--- start Entries supplied ---

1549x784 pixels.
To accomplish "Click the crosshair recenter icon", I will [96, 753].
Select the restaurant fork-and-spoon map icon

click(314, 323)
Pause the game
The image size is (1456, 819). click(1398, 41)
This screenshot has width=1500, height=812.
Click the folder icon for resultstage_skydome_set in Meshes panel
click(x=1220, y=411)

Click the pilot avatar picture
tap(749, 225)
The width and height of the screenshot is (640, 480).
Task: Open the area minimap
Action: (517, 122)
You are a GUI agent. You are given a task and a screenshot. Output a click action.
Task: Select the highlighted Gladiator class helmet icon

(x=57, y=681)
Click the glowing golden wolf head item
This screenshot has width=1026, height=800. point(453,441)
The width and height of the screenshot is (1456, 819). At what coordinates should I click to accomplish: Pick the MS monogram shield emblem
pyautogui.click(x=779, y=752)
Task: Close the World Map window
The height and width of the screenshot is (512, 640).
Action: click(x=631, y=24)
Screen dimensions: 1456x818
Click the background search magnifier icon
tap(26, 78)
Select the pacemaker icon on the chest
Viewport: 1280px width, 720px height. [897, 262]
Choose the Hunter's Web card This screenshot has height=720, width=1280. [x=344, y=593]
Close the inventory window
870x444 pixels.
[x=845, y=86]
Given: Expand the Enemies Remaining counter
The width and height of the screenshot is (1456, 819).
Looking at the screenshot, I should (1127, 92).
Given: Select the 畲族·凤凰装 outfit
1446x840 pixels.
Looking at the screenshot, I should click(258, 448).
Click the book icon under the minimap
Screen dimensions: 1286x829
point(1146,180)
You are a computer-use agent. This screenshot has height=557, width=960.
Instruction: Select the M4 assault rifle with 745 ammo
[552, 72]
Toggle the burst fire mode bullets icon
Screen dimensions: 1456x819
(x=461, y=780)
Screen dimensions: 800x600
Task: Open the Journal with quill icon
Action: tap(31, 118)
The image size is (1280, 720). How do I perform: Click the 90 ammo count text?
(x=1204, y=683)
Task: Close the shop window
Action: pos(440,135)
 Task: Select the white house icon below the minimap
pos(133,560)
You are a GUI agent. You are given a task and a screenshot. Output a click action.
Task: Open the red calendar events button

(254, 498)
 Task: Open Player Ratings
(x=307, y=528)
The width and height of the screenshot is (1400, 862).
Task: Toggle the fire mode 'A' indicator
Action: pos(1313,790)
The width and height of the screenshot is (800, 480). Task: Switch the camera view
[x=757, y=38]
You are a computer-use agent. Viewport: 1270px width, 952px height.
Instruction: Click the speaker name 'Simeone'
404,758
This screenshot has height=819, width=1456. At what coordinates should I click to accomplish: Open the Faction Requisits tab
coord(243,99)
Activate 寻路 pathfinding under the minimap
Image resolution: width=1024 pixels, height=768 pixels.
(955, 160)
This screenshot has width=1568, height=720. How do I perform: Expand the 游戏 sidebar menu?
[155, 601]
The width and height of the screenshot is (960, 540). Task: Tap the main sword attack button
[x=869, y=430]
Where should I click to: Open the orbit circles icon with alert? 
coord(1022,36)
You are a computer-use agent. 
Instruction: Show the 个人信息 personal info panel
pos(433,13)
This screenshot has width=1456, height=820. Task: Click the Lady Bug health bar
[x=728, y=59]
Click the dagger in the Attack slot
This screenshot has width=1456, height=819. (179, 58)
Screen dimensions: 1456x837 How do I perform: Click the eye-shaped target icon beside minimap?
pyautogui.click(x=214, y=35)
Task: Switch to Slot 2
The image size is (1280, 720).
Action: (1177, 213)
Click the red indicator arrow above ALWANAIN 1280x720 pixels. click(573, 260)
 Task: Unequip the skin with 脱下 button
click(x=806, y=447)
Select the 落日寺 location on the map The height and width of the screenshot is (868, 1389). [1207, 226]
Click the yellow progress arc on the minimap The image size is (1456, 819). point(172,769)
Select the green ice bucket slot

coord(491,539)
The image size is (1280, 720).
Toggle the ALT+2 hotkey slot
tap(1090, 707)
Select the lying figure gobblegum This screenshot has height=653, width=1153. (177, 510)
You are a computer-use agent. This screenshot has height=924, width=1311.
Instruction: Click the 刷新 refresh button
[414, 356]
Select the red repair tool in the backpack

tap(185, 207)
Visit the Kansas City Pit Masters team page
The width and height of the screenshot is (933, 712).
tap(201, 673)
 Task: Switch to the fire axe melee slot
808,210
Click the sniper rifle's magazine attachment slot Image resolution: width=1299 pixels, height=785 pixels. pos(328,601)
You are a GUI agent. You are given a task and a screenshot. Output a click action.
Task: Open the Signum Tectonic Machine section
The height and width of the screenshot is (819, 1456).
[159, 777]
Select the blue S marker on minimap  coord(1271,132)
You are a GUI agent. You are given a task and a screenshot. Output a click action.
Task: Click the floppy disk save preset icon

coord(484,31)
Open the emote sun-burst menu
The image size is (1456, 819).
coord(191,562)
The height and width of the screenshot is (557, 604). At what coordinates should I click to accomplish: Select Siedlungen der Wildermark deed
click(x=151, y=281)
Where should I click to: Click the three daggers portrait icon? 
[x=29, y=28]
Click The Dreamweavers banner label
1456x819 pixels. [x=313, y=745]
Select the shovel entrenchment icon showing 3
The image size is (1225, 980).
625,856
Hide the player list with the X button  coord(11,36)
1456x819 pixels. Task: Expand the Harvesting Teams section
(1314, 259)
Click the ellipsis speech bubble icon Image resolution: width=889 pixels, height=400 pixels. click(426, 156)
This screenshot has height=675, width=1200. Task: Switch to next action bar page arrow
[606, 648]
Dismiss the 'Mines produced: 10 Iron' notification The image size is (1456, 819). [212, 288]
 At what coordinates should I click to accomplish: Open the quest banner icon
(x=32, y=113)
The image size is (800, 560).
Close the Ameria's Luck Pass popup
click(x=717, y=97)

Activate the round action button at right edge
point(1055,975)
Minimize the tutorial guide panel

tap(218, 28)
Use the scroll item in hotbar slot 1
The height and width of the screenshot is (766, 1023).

--- end Entries supplied ---

• [Exercise goal]
Rewrite every one of the records above, changing "golden wolf head" to "silver wolf head" and leaving everything else as it is.

• [Worked solution]
1549x784 pixels.
To accomplish "Click the crosshair recenter icon", I will [96, 753].
Select the restaurant fork-and-spoon map icon

click(314, 323)
Pause the game
The image size is (1456, 819). click(1398, 41)
This screenshot has width=1500, height=812.
Click the folder icon for resultstage_skydome_set in Meshes panel
click(x=1220, y=411)

Click the pilot avatar picture
tap(749, 225)
The width and height of the screenshot is (640, 480).
Task: Open the area minimap
Action: (517, 122)
You are a GUI agent. You are given a task and a screenshot. Output a click action.
Task: Select the highlighted Gladiator class helmet icon

(x=57, y=681)
Click the glowing silver wolf head item
This screenshot has width=1026, height=800. point(453,441)
The width and height of the screenshot is (1456, 819). At what coordinates should I click to accomplish: Pick the MS monogram shield emblem
pyautogui.click(x=779, y=752)
Task: Close the World Map window
The height and width of the screenshot is (512, 640).
Action: click(x=631, y=24)
Screen dimensions: 1456x818
Click the background search magnifier icon
tap(26, 78)
Select the pacemaker icon on the chest
Viewport: 1280px width, 720px height. [897, 262]
Choose the Hunter's Web card This screenshot has height=720, width=1280. [x=344, y=593]
Close the inventory window
870x444 pixels.
[x=845, y=86]
Given: Expand the Enemies Remaining counter
The width and height of the screenshot is (1456, 819).
Looking at the screenshot, I should (1127, 92).
Given: Select the 畲族·凤凰装 outfit
1446x840 pixels.
Looking at the screenshot, I should click(258, 448).
Click the book icon under the minimap
Screen dimensions: 1286x829
point(1146,180)
You are a computer-use agent. This screenshot has height=557, width=960.
Instruction: Select the M4 assault rifle with 745 ammo
[552, 72]
Toggle the burst fire mode bullets icon
Screen dimensions: 1456x819
(x=461, y=780)
Screen dimensions: 800x600
Task: Open the Journal with quill icon
Action: tap(31, 118)
The image size is (1280, 720). How do I perform: Click the 90 ammo count text?
(x=1204, y=683)
Task: Close the shop window
Action: pos(440,135)
 Task: Select the white house icon below the minimap
pos(133,560)
You are a GUI agent. You are given a task and a screenshot. Output a click action.
Task: Open the red calendar events button

(254, 498)
 Task: Open Player Ratings
(x=307, y=528)
The width and height of the screenshot is (1400, 862).
Task: Toggle the fire mode 'A' indicator
Action: pos(1313,790)
The width and height of the screenshot is (800, 480). Task: Switch the camera view
[x=757, y=38]
You are a computer-use agent. Viewport: 1270px width, 952px height.
Instruction: Click the speaker name 'Simeone'
404,758
This screenshot has height=819, width=1456. At what coordinates should I click to accomplish: Open the Faction Requisits tab
coord(243,99)
Activate 寻路 pathfinding under the minimap
Image resolution: width=1024 pixels, height=768 pixels.
(955, 160)
This screenshot has width=1568, height=720. How do I perform: Expand the 游戏 sidebar menu?
[155, 601]
The width and height of the screenshot is (960, 540). Task: Tap the main sword attack button
[x=869, y=430]
Where should I click to: Open the orbit circles icon with alert? 
coord(1022,36)
You are a computer-use agent. 
Instruction: Show the 个人信息 personal info panel
pos(433,13)
This screenshot has width=1456, height=820. Task: Click the Lady Bug health bar
[x=728, y=59]
Click the dagger in the Attack slot
This screenshot has width=1456, height=819. (179, 58)
Screen dimensions: 1456x837 How do I perform: Click the eye-shaped target icon beside minimap?
pyautogui.click(x=214, y=35)
Task: Switch to Slot 2
The image size is (1280, 720).
Action: (1177, 213)
Click the red indicator arrow above ALWANAIN 1280x720 pixels. click(573, 260)
 Task: Unequip the skin with 脱下 button
click(x=806, y=447)
Select the 落日寺 location on the map The height and width of the screenshot is (868, 1389). [1207, 226]
Click the yellow progress arc on the minimap The image size is (1456, 819). point(172,769)
Select the green ice bucket slot

coord(491,539)
The image size is (1280, 720).
Toggle the ALT+2 hotkey slot
tap(1090, 707)
Select the lying figure gobblegum This screenshot has height=653, width=1153. (177, 510)
You are a computer-use agent. This screenshot has height=924, width=1311.
Instruction: Click the 刷新 refresh button
[414, 356]
Select the red repair tool in the backpack

tap(185, 207)
Visit the Kansas City Pit Masters team page
The width and height of the screenshot is (933, 712).
tap(201, 673)
 Task: Switch to the fire axe melee slot
808,210
Click the sniper rifle's magazine attachment slot Image resolution: width=1299 pixels, height=785 pixels. pos(328,601)
You are a GUI agent. You are given a task and a screenshot. Output a click action.
Task: Open the Signum Tectonic Machine section
The height and width of the screenshot is (819, 1456).
[159, 777]
Select the blue S marker on minimap  coord(1271,132)
You are a GUI agent. You are given a task and a screenshot. Output a click action.
Task: Click the floppy disk save preset icon

coord(484,31)
Open the emote sun-burst menu
The image size is (1456, 819).
coord(191,562)
The height and width of the screenshot is (557, 604). At what coordinates should I click to accomplish: Select Siedlungen der Wildermark deed
click(x=151, y=281)
Where should I click to: Click the three daggers portrait icon? 
[x=29, y=28]
Click The Dreamweavers banner label
1456x819 pixels. [x=313, y=745]
Select the shovel entrenchment icon showing 3
The image size is (1225, 980).
625,856
Hide the player list with the X button  coord(11,36)
1456x819 pixels. Task: Expand the Harvesting Teams section
(1314, 259)
Click the ellipsis speech bubble icon Image resolution: width=889 pixels, height=400 pixels. click(426, 156)
This screenshot has height=675, width=1200. Task: Switch to next action bar page arrow
[606, 648]
Dismiss the 'Mines produced: 10 Iron' notification The image size is (1456, 819). [212, 288]
 At what coordinates should I click to accomplish: Open the quest banner icon
(x=32, y=113)
The image size is (800, 560).
Close the Ameria's Luck Pass popup
click(x=717, y=97)

Activate the round action button at right edge
point(1055,975)
Minimize the tutorial guide panel

tap(218, 28)
Use the scroll item in hotbar slot 1
The height and width of the screenshot is (766, 1023).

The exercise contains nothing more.